Fora das seis horas diárias, contando as três horas que eram de HTPC fora do nosso período de trabalho, ainda sábado e domingo, não dá sinceramente para computar em horas, mas vamos supor, no mês, pelo menos três finais de semana, eu empregava para isso. Quando não chegava, tomava lanche, assistia a novelinha e sentava para preparar a aula do dia seguinte, isso ia até ás 23h30 ou 24h. Isso foram vinte anos do Estado e quatro anos da prefeitura isso foi muito duro e não se falando que aqui não existe cobrança, existe policiamento, então, por isso que as professoras de agora elas não têm... Eu tenho dó. Porque eu não sei se elas encantam ou se desencantam com a profissão. Porque, do mesmo modo que eu vejo o encanto, do mesmo modo eu vejo e ouço as queixas, ouço que preciso sair, de deixar, pedir exoneração, diretor sem capacidade, quantos diretores não têm postura para ocupar o lugar. A supervisão do estado, como no municipal, sempre foi cobrança, em vez de orientar, ninguém está fazendo, nem os coordenadores. (Professora – 5, depoimento colhido em outubro de 2012).

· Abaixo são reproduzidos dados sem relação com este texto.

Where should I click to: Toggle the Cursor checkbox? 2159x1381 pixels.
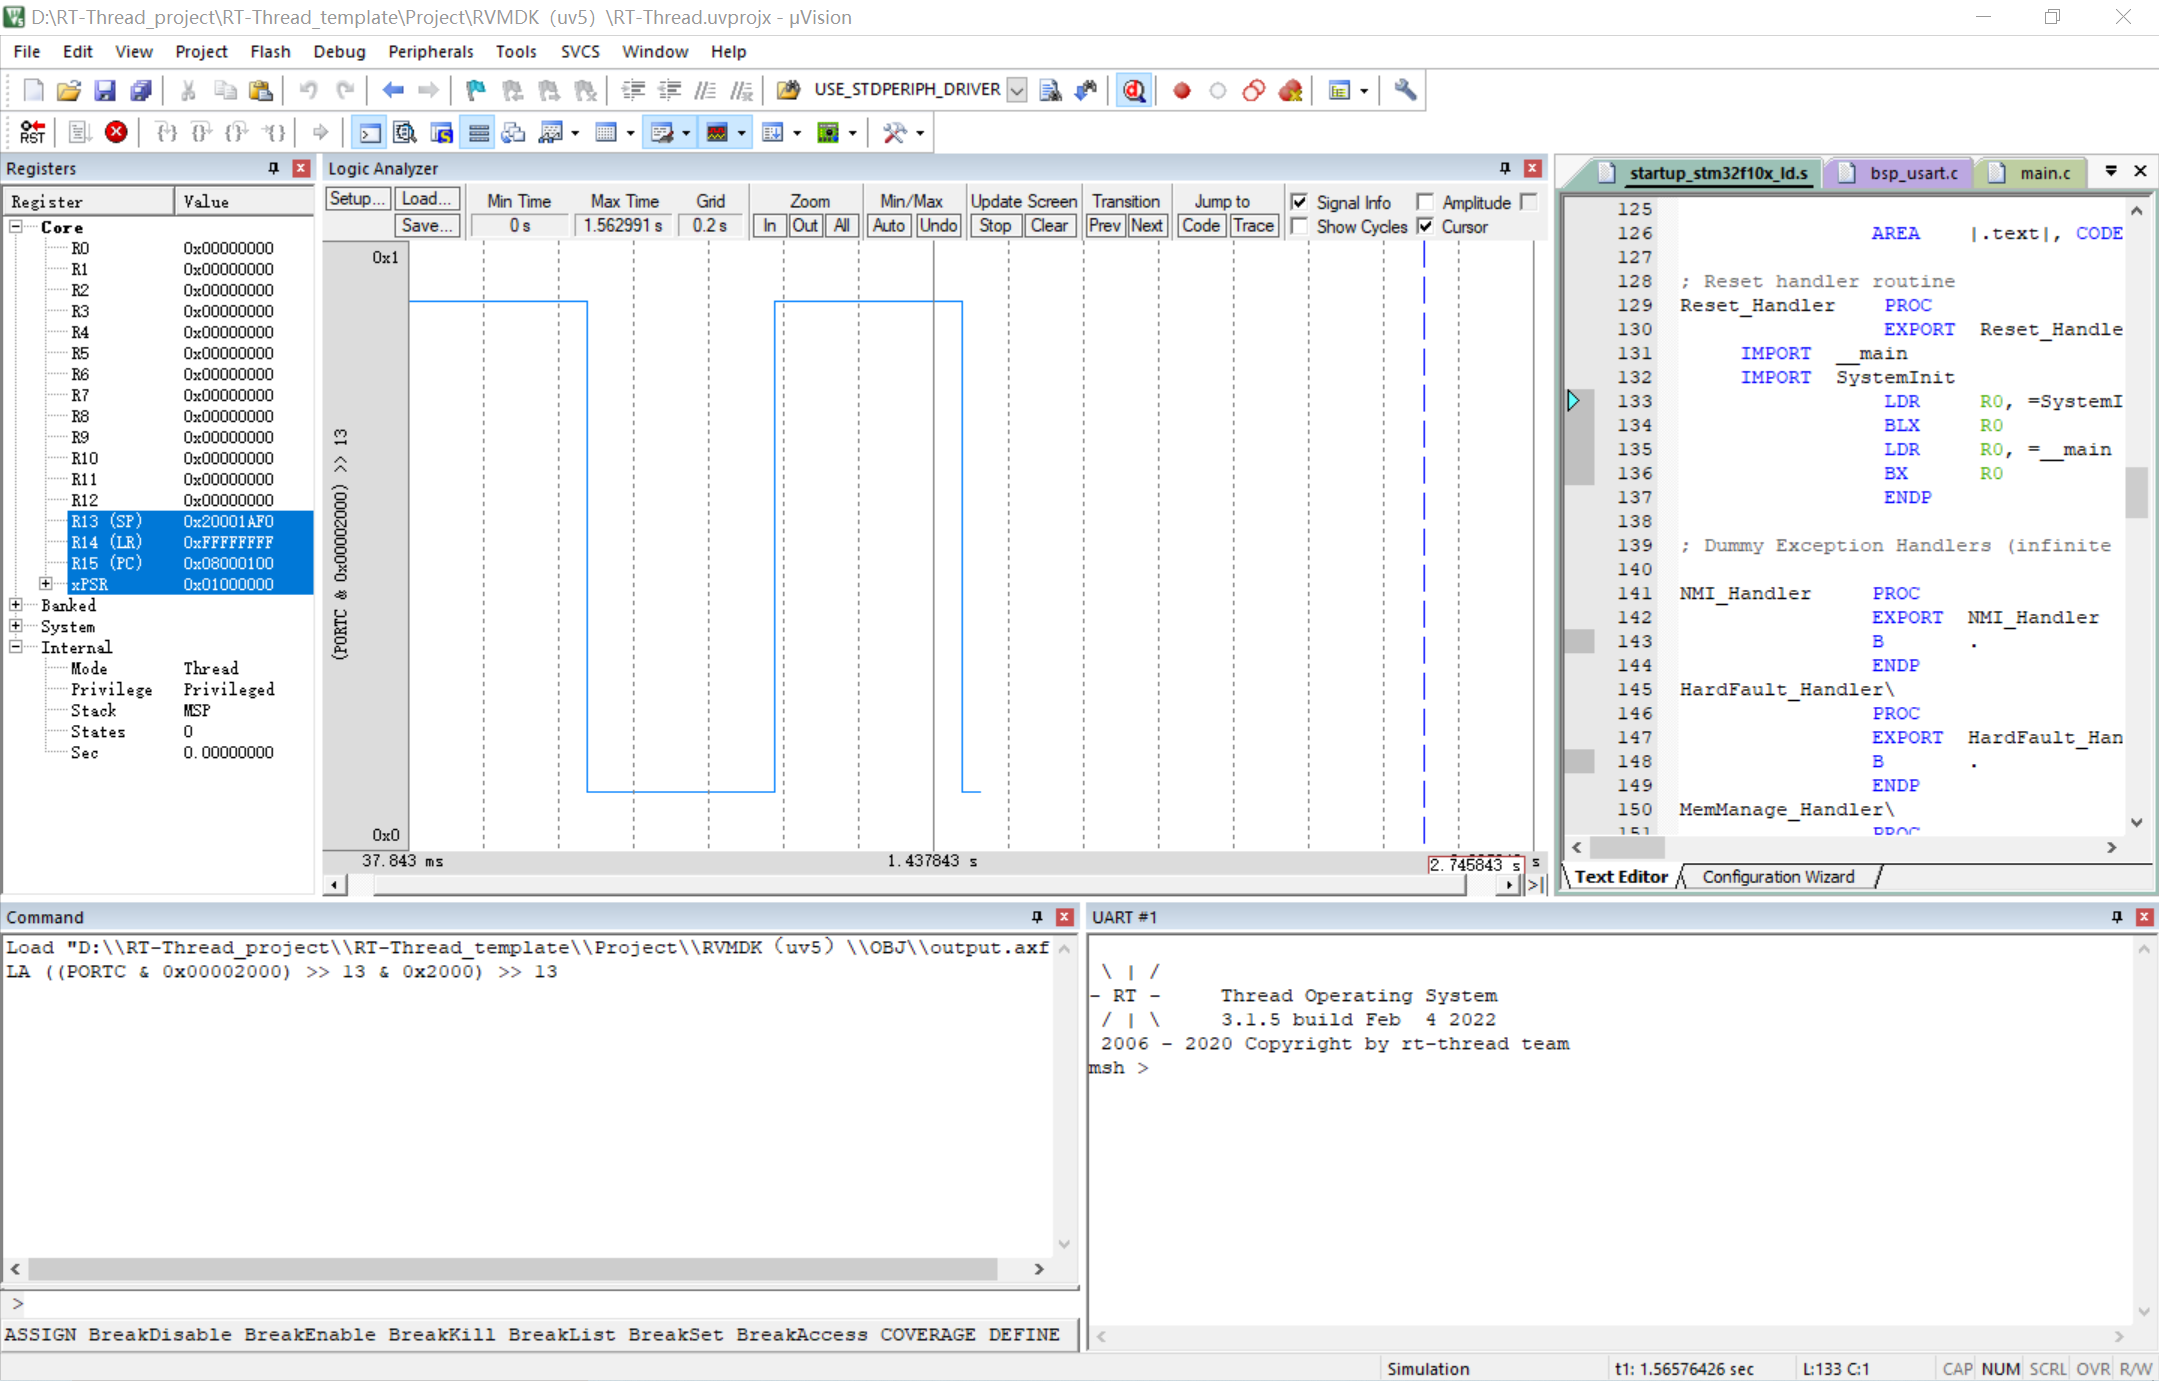tap(1425, 227)
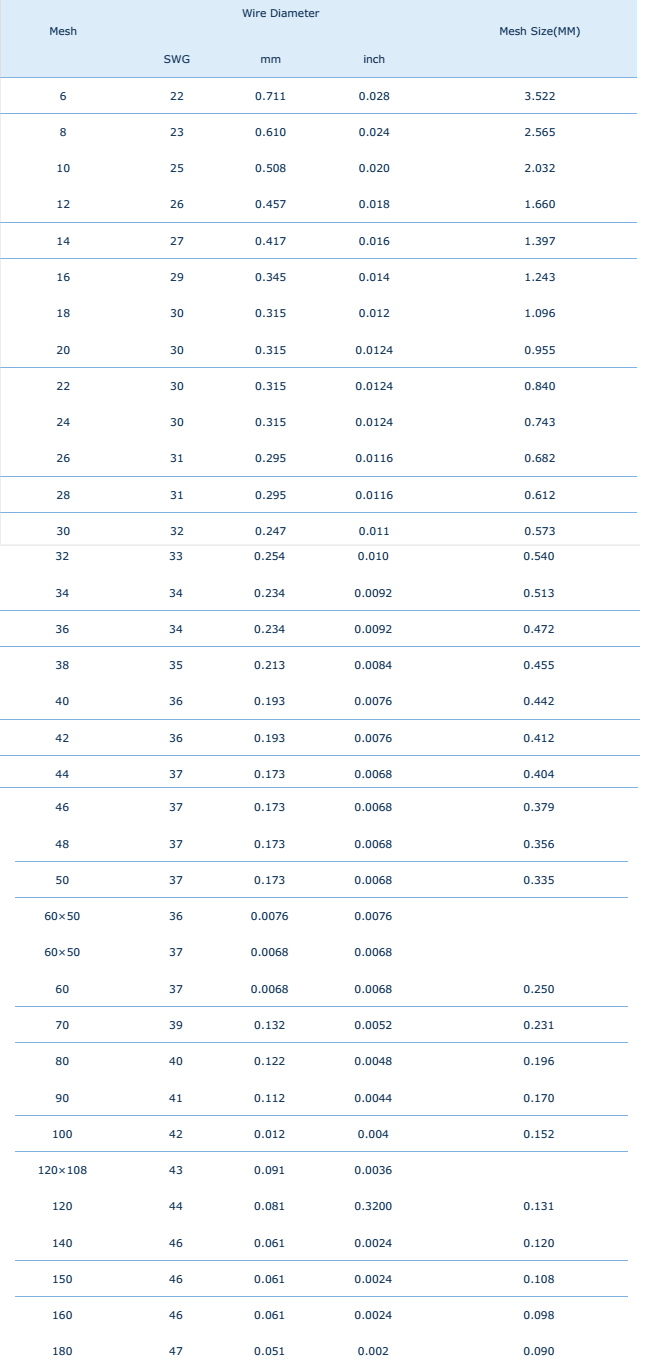Select the 0.711 mm wire diameter cell
Screen dimensions: 651x1368
[270, 96]
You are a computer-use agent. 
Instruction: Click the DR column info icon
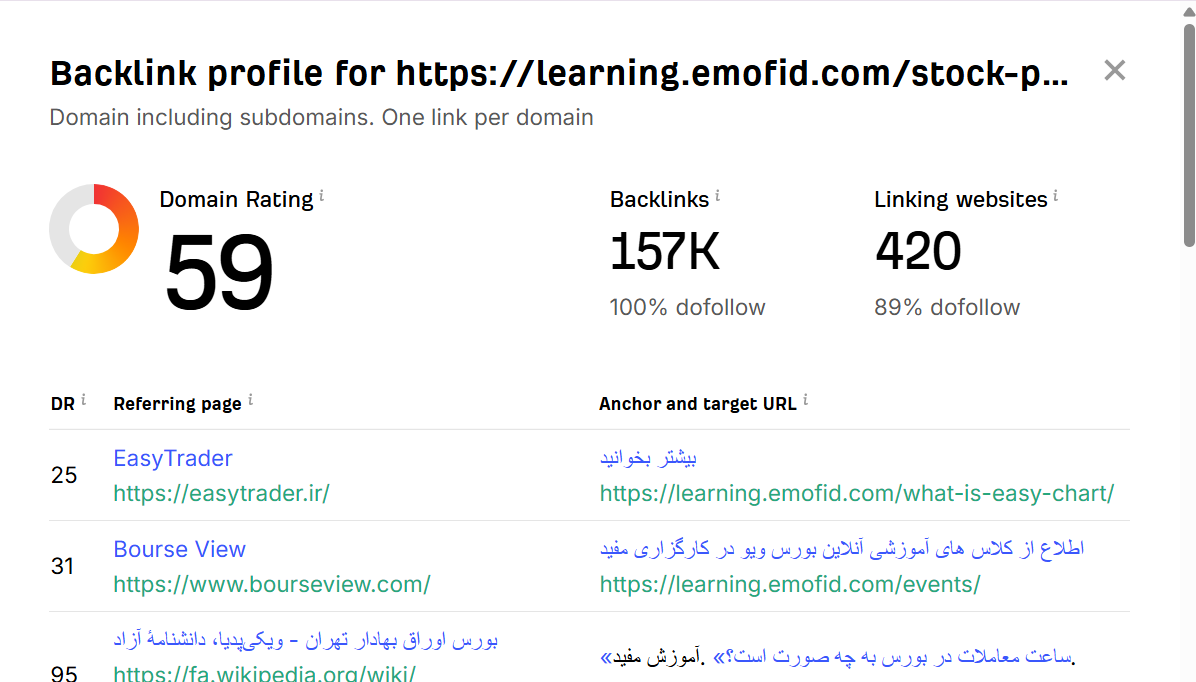pos(84,400)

Evidencia-se que questões micropolíticas também influenciam nas relações profissionais, no cotidiano do professor. A Professora – 5 narra o momento em que sentiu constrangimento em relação à atitude de sua chefia.

Tipo assim, você está trabalhando mesa por mesa com a criança, um dos casos - apaguei a letrinha feia dele do caderno. Aí eu ensinei e sentei com ele para fazer uma letrinha melhor, caprichar na escrita, aí ele levou o caderno para casa e a mãe criticou porque eu tinha apagado a lição do caderno e feito ele fazer de novo. Ela foi reclamar com a diretora, porque eu não tinha o direito de fazer isso. A diretora, na frente dela, contestou que realmente não era para ter feito isso, que isso traumatizou o menino e ele ficou com medo de escrever. Então, vê se uma diretora chega e coloca uma posição dessa na frente da criança e da mãe, já que a criança ia ficar com medo de escrever, isso não se faz, isso é falta de profissionalismo. Isso foi cansando... Sabe... Cansando... (Professora – 5, depoimento colhido em outubro de 2012).

Assim, evidencia-se o despreparo da gestão pública para lidar com aspectos do cotidiano profissional dos trabalhadores no serviço público.